[Collected data entries]

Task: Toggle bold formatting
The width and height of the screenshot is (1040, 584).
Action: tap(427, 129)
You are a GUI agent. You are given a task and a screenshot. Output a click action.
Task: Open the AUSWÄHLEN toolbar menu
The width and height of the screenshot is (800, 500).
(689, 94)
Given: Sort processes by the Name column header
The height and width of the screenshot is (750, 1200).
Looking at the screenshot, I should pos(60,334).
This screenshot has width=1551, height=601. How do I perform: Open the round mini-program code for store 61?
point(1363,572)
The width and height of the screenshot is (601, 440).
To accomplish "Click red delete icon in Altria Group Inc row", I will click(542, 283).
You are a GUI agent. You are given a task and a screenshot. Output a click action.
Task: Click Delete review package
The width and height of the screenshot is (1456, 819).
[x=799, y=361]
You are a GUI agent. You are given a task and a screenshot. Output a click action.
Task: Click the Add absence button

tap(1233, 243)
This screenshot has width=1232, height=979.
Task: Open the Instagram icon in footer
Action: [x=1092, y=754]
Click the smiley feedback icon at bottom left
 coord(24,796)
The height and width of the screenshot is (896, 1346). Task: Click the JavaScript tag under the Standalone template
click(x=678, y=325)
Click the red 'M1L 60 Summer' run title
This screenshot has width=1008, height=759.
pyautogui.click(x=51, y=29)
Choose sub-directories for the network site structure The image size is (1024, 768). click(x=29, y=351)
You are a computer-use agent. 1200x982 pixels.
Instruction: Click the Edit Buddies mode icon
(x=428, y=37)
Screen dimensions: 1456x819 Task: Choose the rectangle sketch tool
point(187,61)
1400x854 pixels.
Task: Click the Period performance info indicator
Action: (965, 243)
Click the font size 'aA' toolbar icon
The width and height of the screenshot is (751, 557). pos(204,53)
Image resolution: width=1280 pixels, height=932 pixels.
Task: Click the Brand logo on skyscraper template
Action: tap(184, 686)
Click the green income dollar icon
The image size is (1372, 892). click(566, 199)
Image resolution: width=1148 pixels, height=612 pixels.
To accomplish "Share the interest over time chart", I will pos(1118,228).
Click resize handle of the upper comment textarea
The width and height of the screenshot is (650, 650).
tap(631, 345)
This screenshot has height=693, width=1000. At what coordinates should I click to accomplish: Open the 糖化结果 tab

■ WHAT TO WORK ON: Gather every line from the entries above that contains the string "toolbar", copying each line in full. Case counts.

■ COMPLETED EXERCISE:
Task: Open the AUSWÄHLEN toolbar menu
Click the font size 'aA' toolbar icon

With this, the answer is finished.